Vegetable Samosa Pie

Vegetable Samosa Pie

I remember walking past the Khazana Restaurant everyday after work. The smells were so intoxicating and my mouth would water everytime, much like Pavlov's dog. Didn't help that I was pregnant at the time and this would just add more fuel to the constant Indian food cravings I had.

I still love Indian food. Curries, tandoori and other wonderfully spiced dishes. I only wish I could make Indian food as good at home as in the restaurants but alas, I can't even begin to decipher all the assorted spices that go into making all the wonderful dishes.

I found this Samosa pie and thought it turned out well. The crust was really good but not the same as the deep fried version. And the filling did very much remind me of a samosa filling however I felt it was missing a certain spice. Coriander? Fenugreek? Cardamom? Fennel powder? Cloves? Not sure. I guess I'll have to try adding something else next time and see how it turns out.

...


Vegetable Samosa Pie

makes a 9-inch pie - serveing 6

crust:
1/2 cup white flour
1/2 cup whole wheat flour
1/4 tsp salt
2 tbsp vegetable oil
6-10 tbsp water

filling:
1-1/2 tsp vegetable oil
1 medium onion, diced
1 medium carrot, diced
3 garlic cloves, minced

1 tsp mustard powder
1 tsp curry powder
1 tsp ground ginger
1/2 tsp ground cumin

1 cup frozen peas
1 cup vegetable broth
2 tsp sugar

5 medium (1-1/4 lb) boiled potatoes, peeled, quartered & slightly mashed.
salt and pepper, to taste


Mix together the flours and salt for the crust. Stir in the oil and mix. Add water, 1 tbsp at a time, until a dough forms. Shape into a ball, cover with a damp cloth and set aside.

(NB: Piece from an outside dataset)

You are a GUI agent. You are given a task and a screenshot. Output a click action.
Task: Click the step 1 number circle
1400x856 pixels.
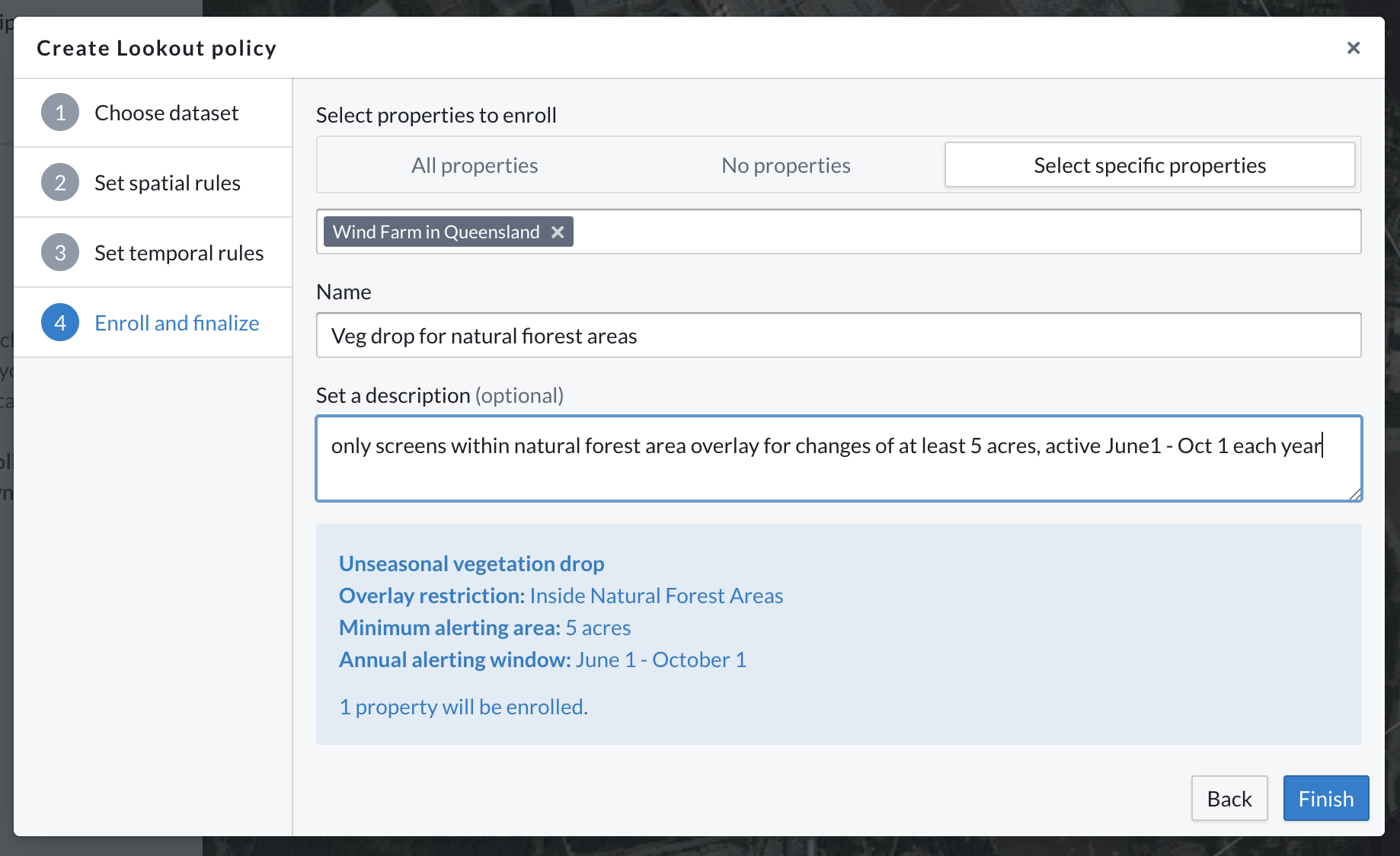point(60,113)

Heat oil in a pan and saute onion, carrot and garlic for 5 minutes. Move the mixture to the side of the pan and add the mustard and curry powder, ginger and cumin. Toast for about 30 seconds. Stir in the peas, broth and sugar. Take off heat and combine with the potatoes. Season to desired taste with salt and pepper and fill a 9 inch pie pan. Set aside.

Roll the pie dough into a circle on a floured surface. Cover the filling, pressing down and trimming any excess dough. Cut an X into the center if the dough to allow steam escape.

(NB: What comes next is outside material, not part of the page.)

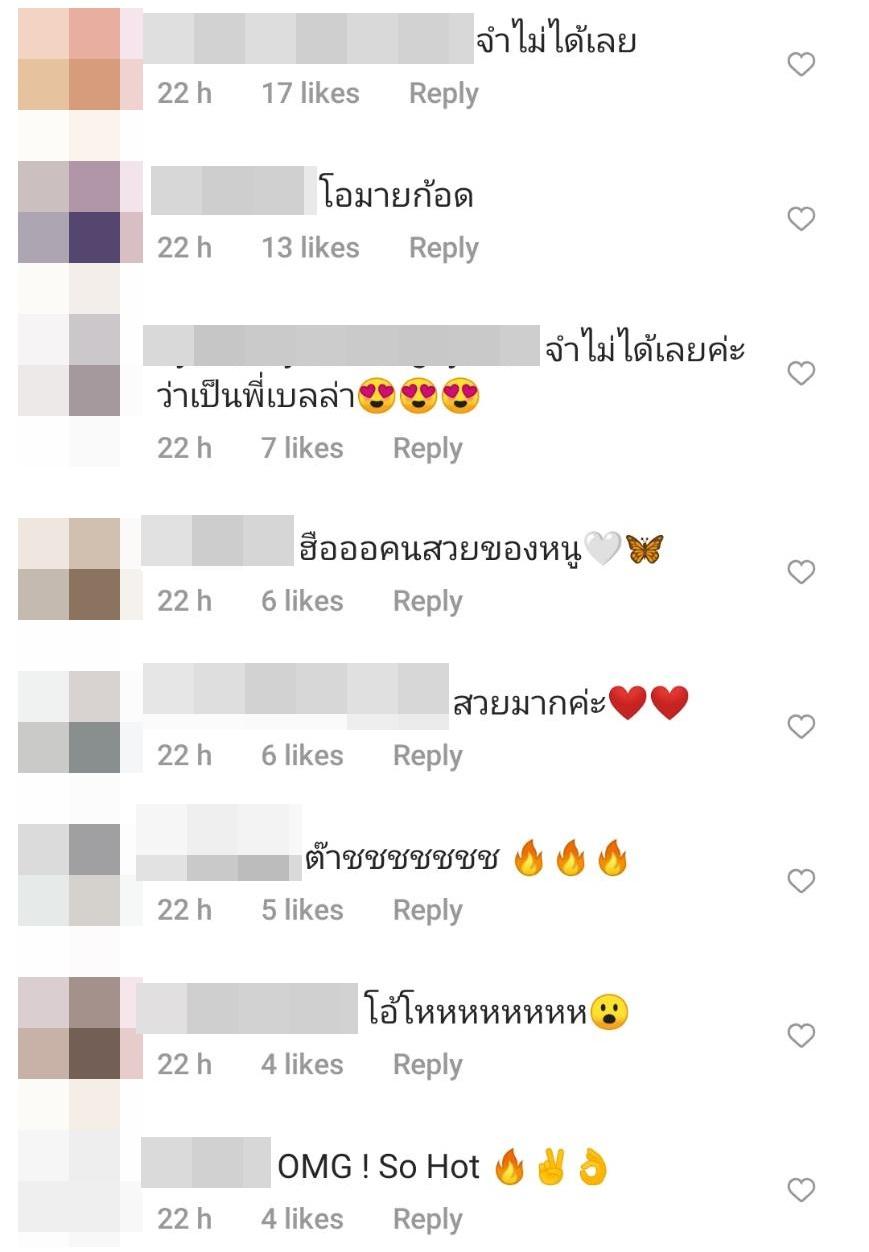Show the 5 likes list on the fire comment
869x1252 pixels.
click(302, 911)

Bake at 375F for 45 minutes until crust is golden. Allow to cool for about 5 minutes before serving.

Recipe adapted from: Indian Samosa Casserole,Vegetarian Times, January 2010 Magazine

4 comments:

cookbookcooks said...

You are so smart. What a great idea and so much quicker than making itsy bitsy individual samosas.
Thanks for posting!!

As for getting things to taste like a restaurant, I find Madhur Jaffrey's cookbooks do the trick.

Maki said...

I just thought it would be neat to even make individual ramekins of samosa pies. A little more work but looks so pretty!

Thanks for the cookbook tip. I'm going to put in a hold at the library :)

A Canadian Foodie said...

I love the ramekin idea - this looks deadly. The perfect main for a girlfriend lunch, with a little side salad and a big dessert. :)
What a novel idea. Did you know that the inside of the samosa is either baked in the oven, or fried and creates a completely different Indian dish called Tikki? My students taught me that, and we all made it. Really yummy - even oven baked, and not nearly as fatty as the samosas.
Enjoyed the read, as always!
:)
Valerie
(Happy Mother's Day!!Big Hug!)

Maki said...

Never heard of tikki. How great that your students taught YOU something new :)

Hope you had a good mother's day too Valerie!